Przed IMPK celowałaś w trzecie złoto, ale srebrny medal to też spory sukces! Jak oceniasz swoje wyniki i grę w mistrzostwach Polski?

JOLANTA ZAWADZKA: – Moim celem było złoto i jestem trochę rozczarowana, gdyż wcale nie było do tego złota tak daleko. Moje szanse zaprzepaściła porażka z Joanną Worek (która w turnieju prezentowała się bardzo słabo). Ogólnie wynik nie był jednak zły – srebrny medal, +4 w tabeli i spory zysk rankingowy (10 punków). Monika Soćko była w dobrej formie i ciężko było dotrzymać jej kroku.

Mimo porażki w bezpośrednim starciu z Moniką Soćko, na dwie rundy przed końcem byłaś bardzo blisko złota. Co poszło nie tak w starciu z Joanną Worek w 8. rundzie?

– W tej partii miałam wygraną pozycję i to w moim stylu, z taktycznymi uderzeniami. Zagrałam bardzo słabo, wolno i nerwowo, i nie udało się uratować nawet pół punktu. Myślę, że poziom mojej gry – z wyjątkiem tej partii – był dobry. Nawet porażka z Moniką była po walce i zadecydowały niedokładności w obustronnym niedoczasie.

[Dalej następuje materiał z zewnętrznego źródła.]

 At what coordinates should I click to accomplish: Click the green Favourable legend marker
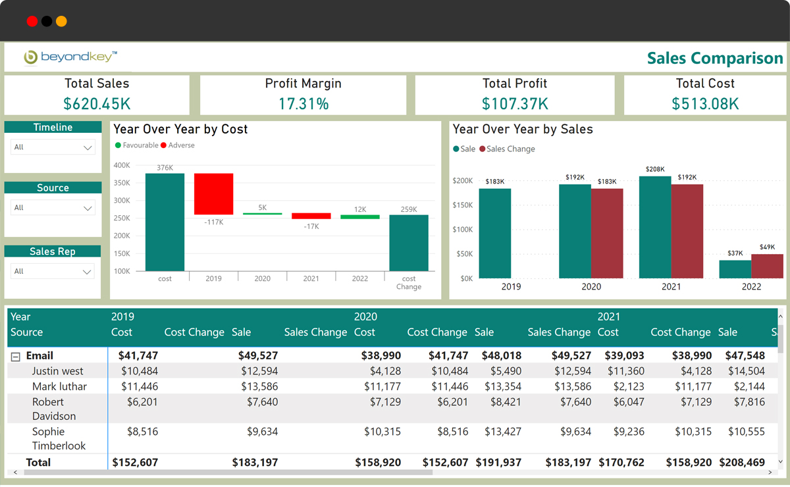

Jak oceniasz tegoroczny poziom mistrzostw Polski na tle lat poprzednich?

– Ogólnie mistrzostwa były na dużo wyższym poziomie niż rok wcześniej. Zdarzały się oczywiście grube błędy, ale od razu było widać kto jest w formie i zrobi dobry wynik. Niewątpliwą niespodzianką była bardzo dobra postawa Klaudii Kulon, której raczej nikt nie stawiał na podium przed zawodami. Z wyjątkiem paru partii grała bardzo solidnie, szybko i pewnie, i w pełni zasłużyła na brąz.

Po zakończeniu mistrzostw udałaś się do Grecji – to zasłużony odpoczynek, czy też planujesz tam jakieś starty?

– Teraz odpoczywam trochę po mistrzostwach, ale powoli zaczynam się przygotowywać do rozgrywek Drużynowej Ekstraligi, które już za miesiąc.